Wer viel schmutzige Energie nutzt, müsste viel zahlen, so stellen die beiden sich das vor. Aber weil die Steuererträge gleichmäßig an alle Bürger verteilt würden, könnten unterm Strich vor allem jene Familien gewinnen, die klimafreundliche Energie nutzen. Im Laufe der Zeit könnte die Steuer steigen, sodass selbst bei sinkenden Emissionen noch Geld zum Umverteilen da wäre. Womöglich sogar stetig mehr Geld, wie Feldstein und Mankiw werben – zumindest so lange, wie der Ausstoß von Treibhausgasen nicht komplett auf Null sinkt.
 
223 Millionen Menschen könnten profitieren
 
Um die heimischen Unternehmen im Wettbewerb zu schützen, schlagen die Ökonomen Klimazölle auf kohlenstoffintensive Importe und Rabatte für US-Exporteure vor. Das ist der dritte Schritt. Sobald das Modell läuft, würden ältere klimapolitische Regeln aus der Obama-Ära abgewickelt: Schritt vier und Schluss.
 
In der New York Times preisen Feldstein und Mankiw die Vorteile ihres Vorschlags in den höchsten Tönen: Es bringe nicht nur Klimaschutz, sondern auch Investitionssicherheit für die Unternehmen und damit Wirtschaftswachstum. Jene 70 Prozent der US-Bürger, die weniger verdienen als der reichere Rest, würden profitieren, schreiben sie.

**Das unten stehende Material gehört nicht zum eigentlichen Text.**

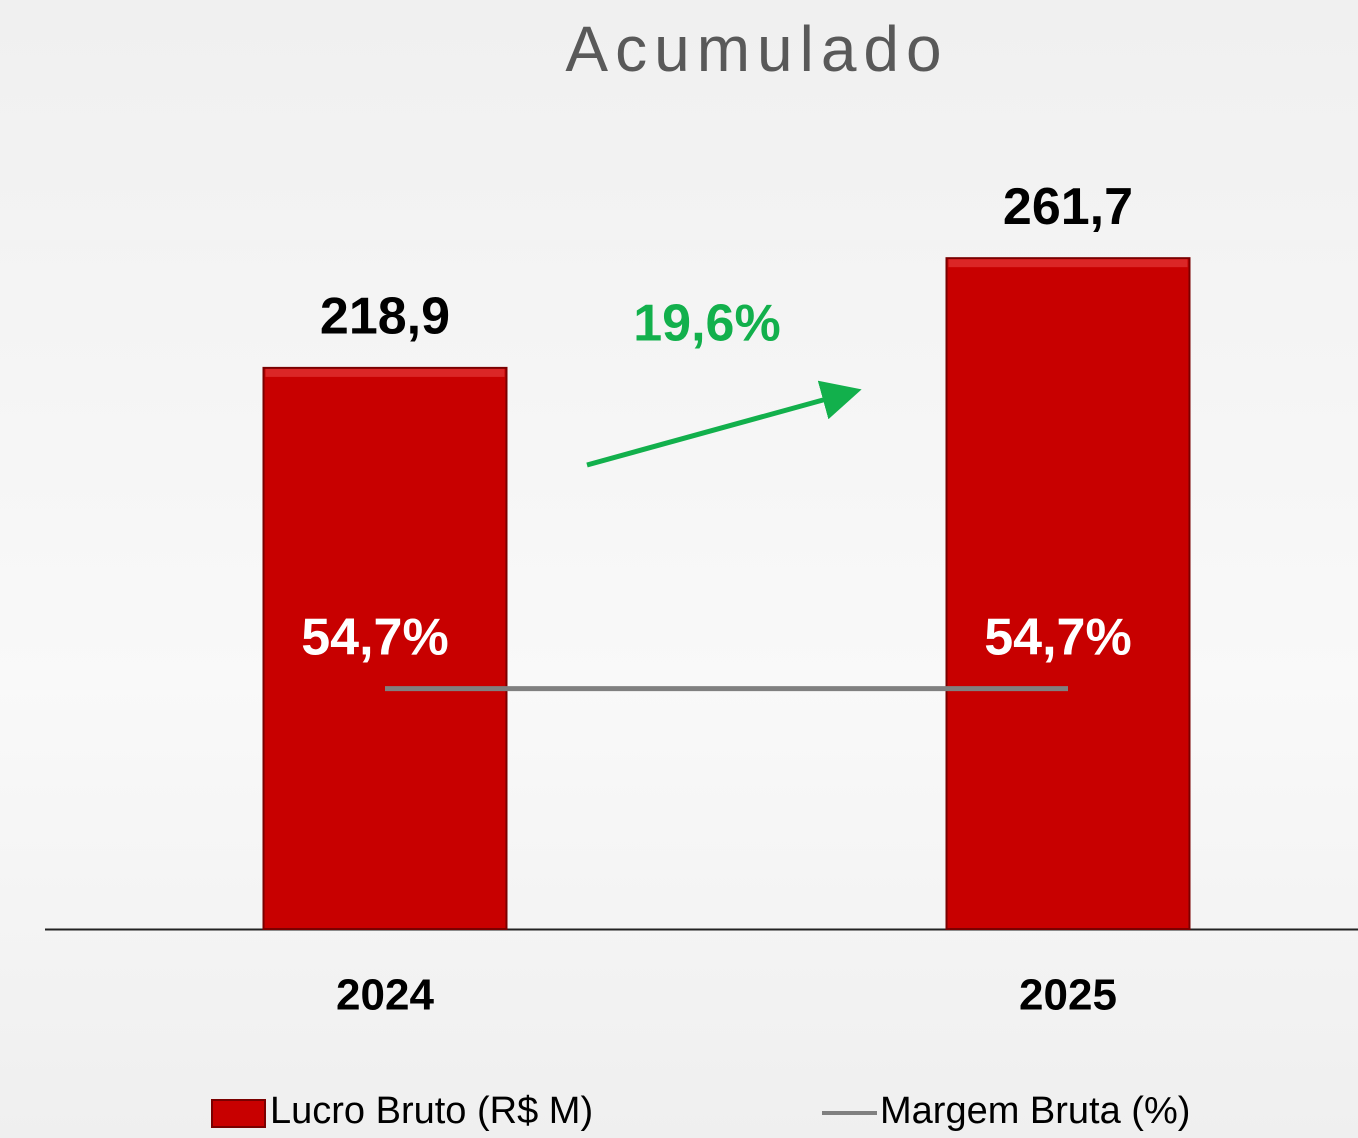 This screenshot has width=1358, height=1138. Describe the element at coordinates (385, 317) in the screenshot. I see `data-label: 218,9` at that location.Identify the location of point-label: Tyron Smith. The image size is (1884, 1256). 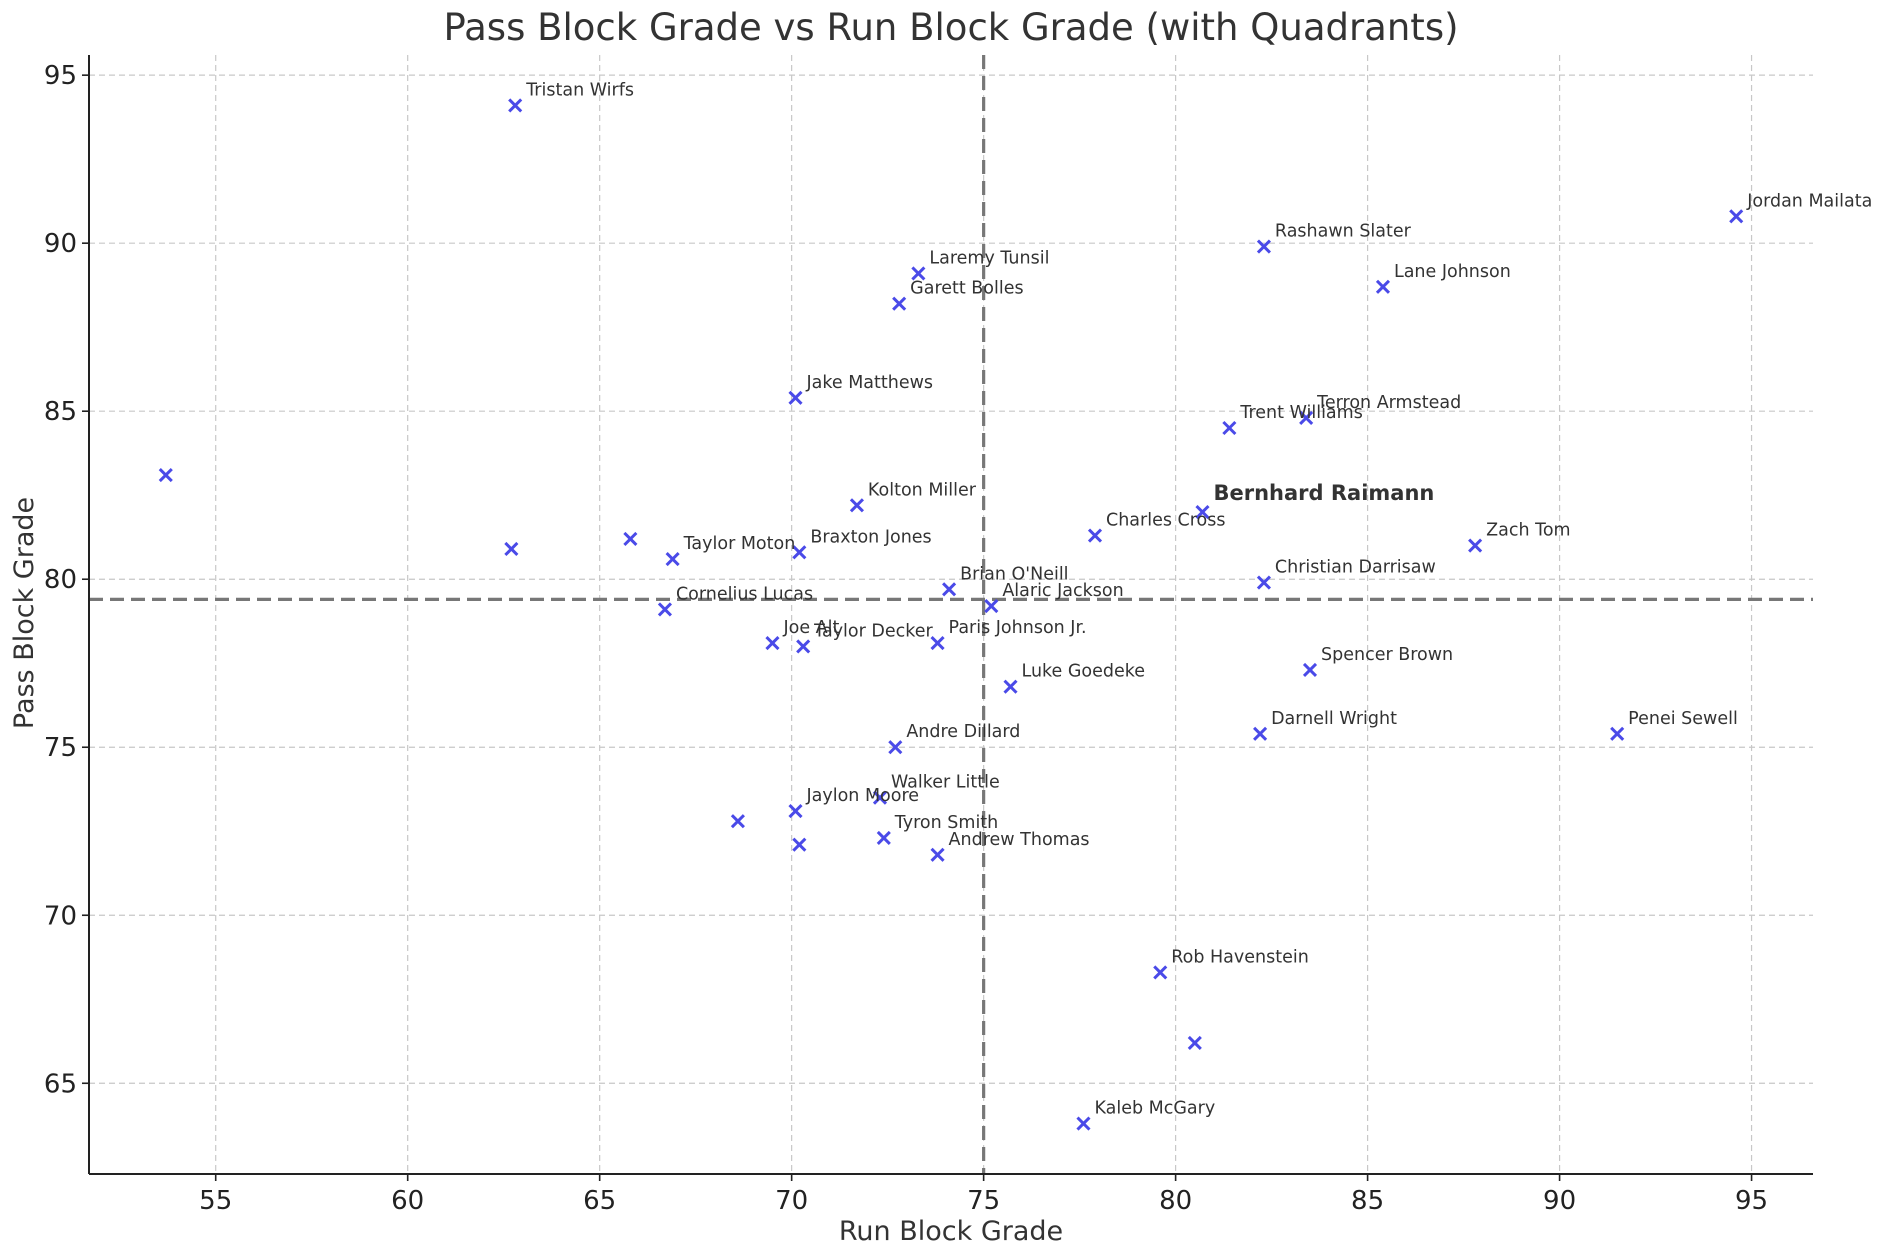
(946, 823).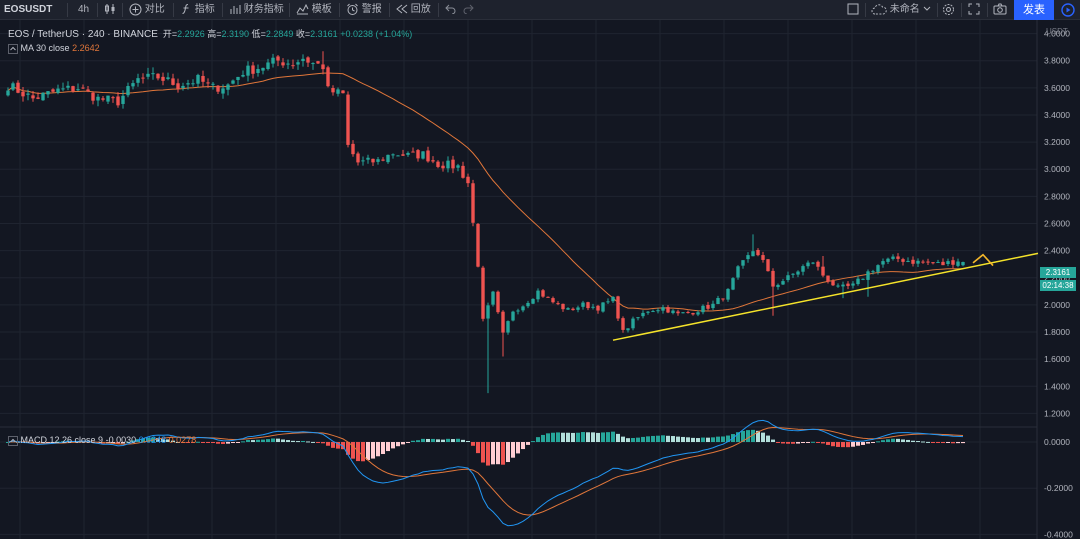 Image resolution: width=1080 pixels, height=539 pixels. Describe the element at coordinates (468, 10) in the screenshot. I see `redo-button` at that location.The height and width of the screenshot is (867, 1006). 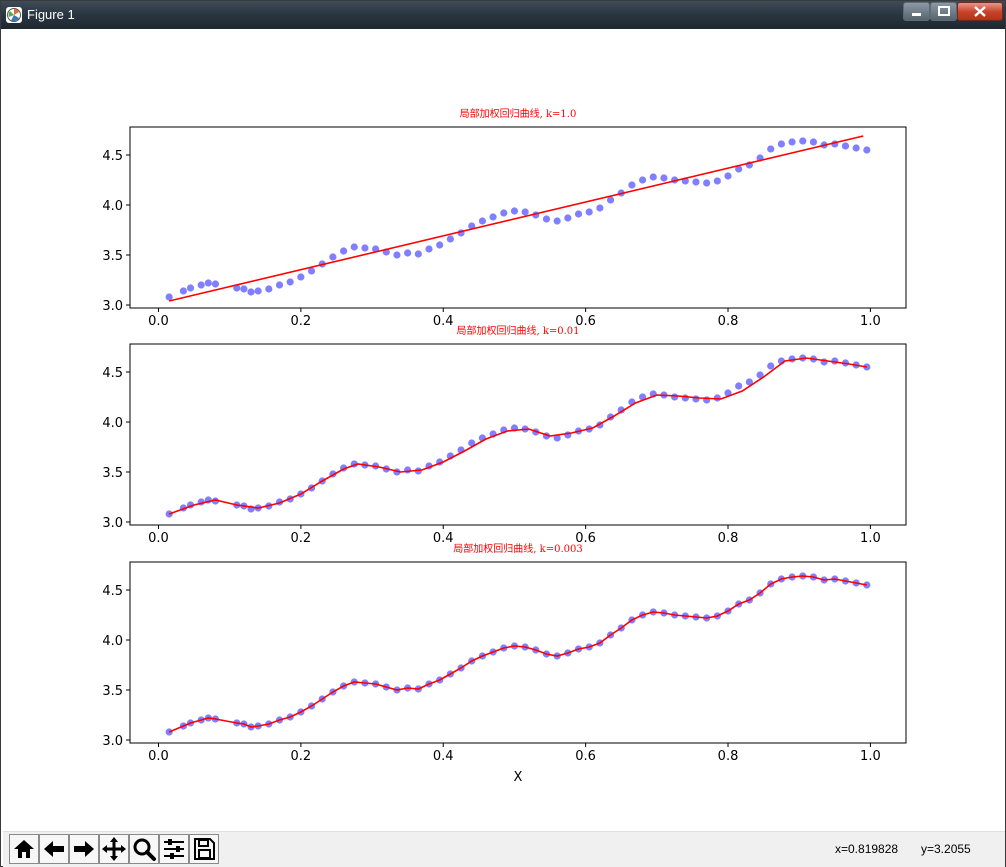 What do you see at coordinates (518, 330) in the screenshot?
I see `subplot-title: 局部加权回归曲线, k=0.01` at bounding box center [518, 330].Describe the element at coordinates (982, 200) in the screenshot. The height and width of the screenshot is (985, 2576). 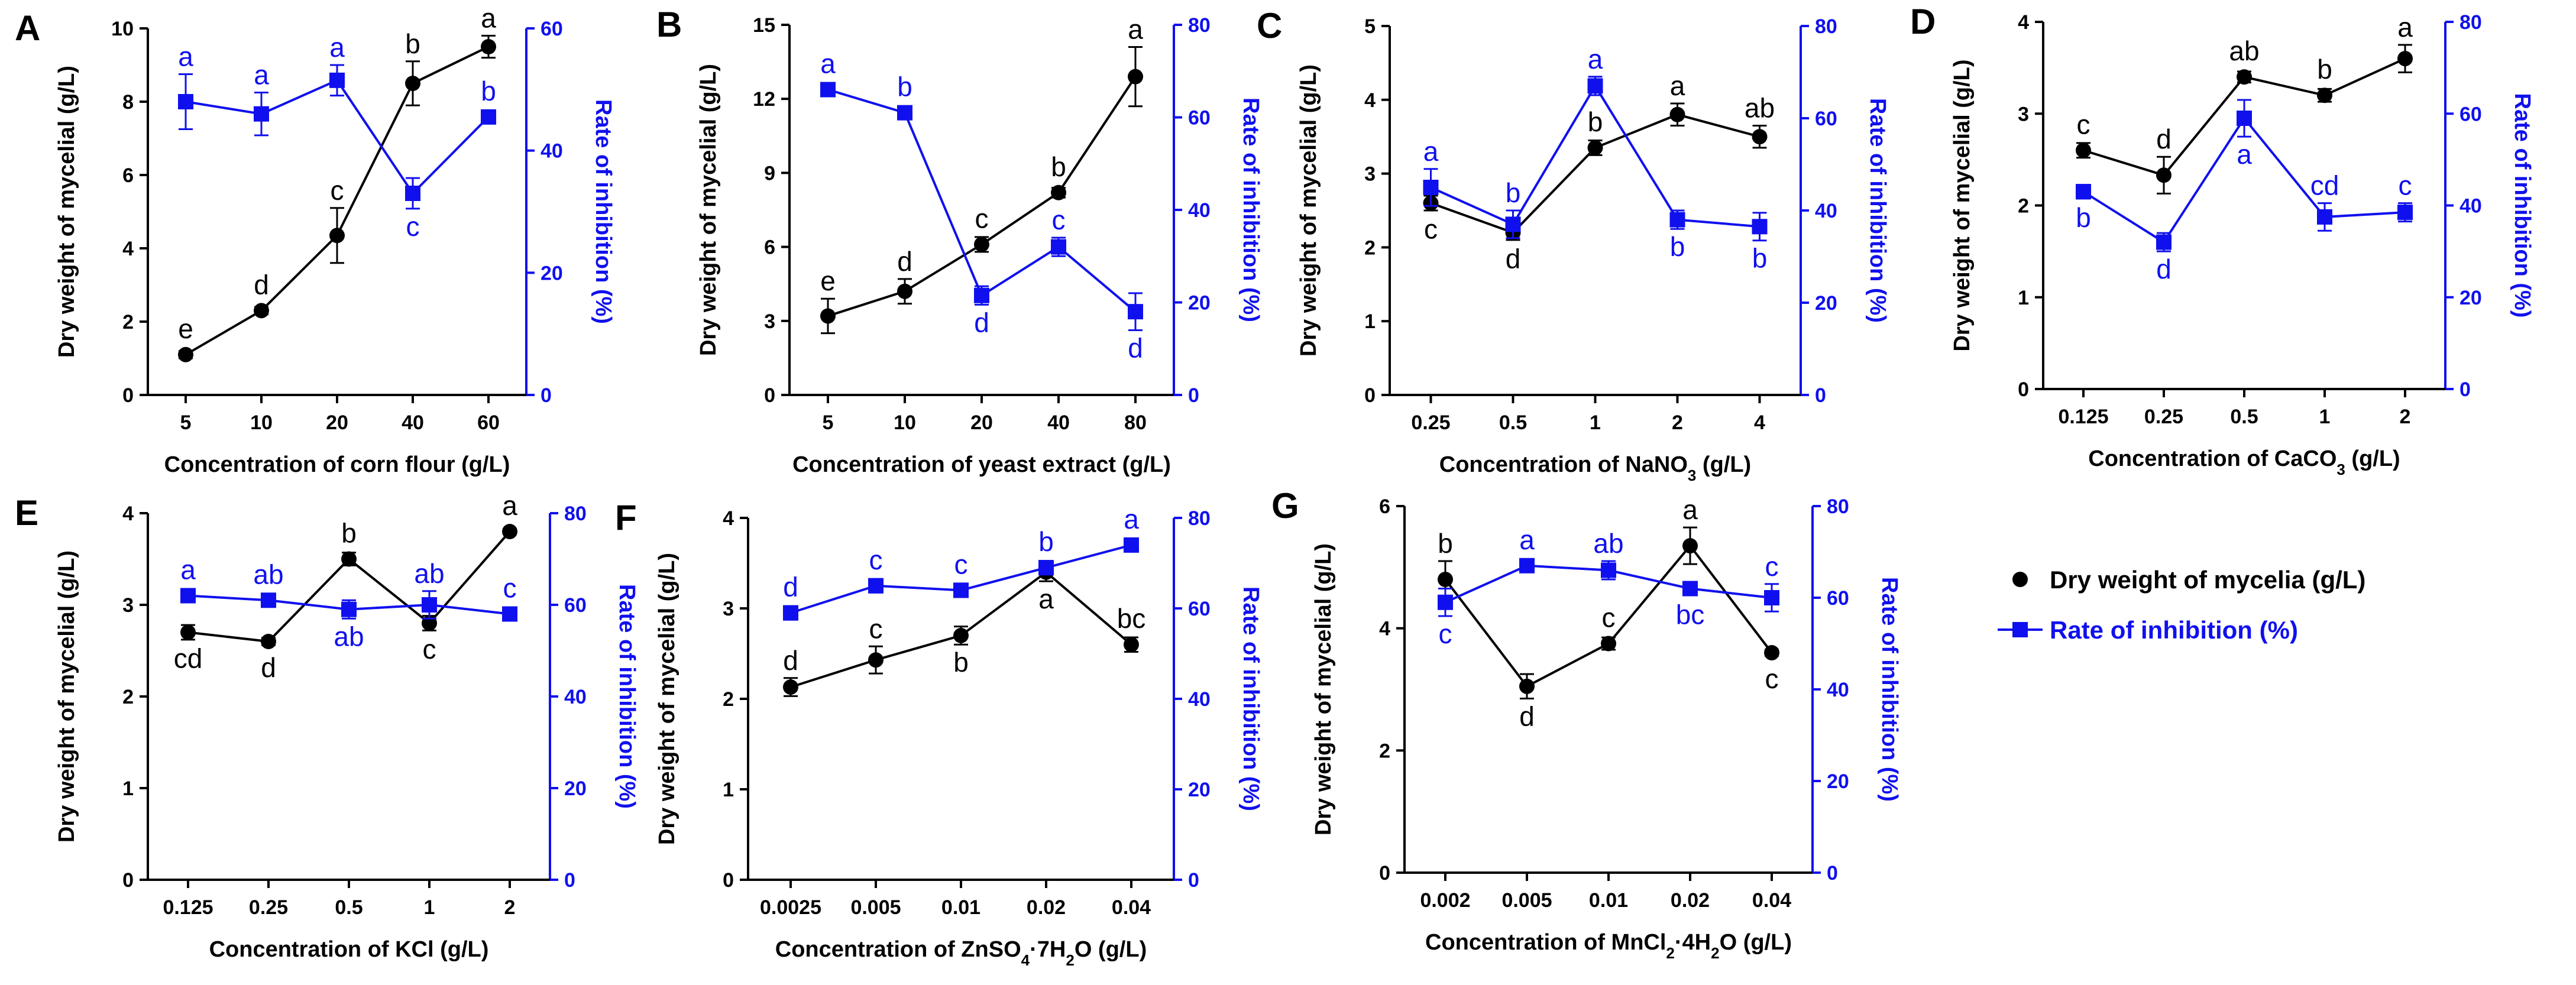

Das wären etwa 223 Millionen Menschen. Der Staat aber beschränke sich auf den allernötigsten Eingriff.
 
Das klingt vielversprechend. Die renommierte Öko-Denkfabrik World Resources Institute, die das Climate Leadership Council berät, nennt den Plan "effizient, wirkungsvoll und politisch machbar". Und die lange Liste der Unterstützer signalisiert, dass die Idee einer Klimasteuer in den USA an Einfluss gewinnt.
 
Die Macht im Weißen Haus haben derzeit aber noch andere. Trumps Energieminister Rick Perry sagte vor ein paar Tagen, Kohlendioxid sei gar nicht die wichtigste Ursache des Klimawandels; Scott Pruitt, der Chef der Umweltbehörde EPA, möchte die wissenschaftlichen Erkenntnisse über den Klimawandel noch einmal komplett zur Diskussion stellen – und der Präsident selbst scheint eher ihrer Linie zu folgen. Deshalb wird es wohl noch Jahre dauern, bis die Idee einer Kohlendividende realistische Aussichten hat, Mehrheiten im Kongress zu gewinnen.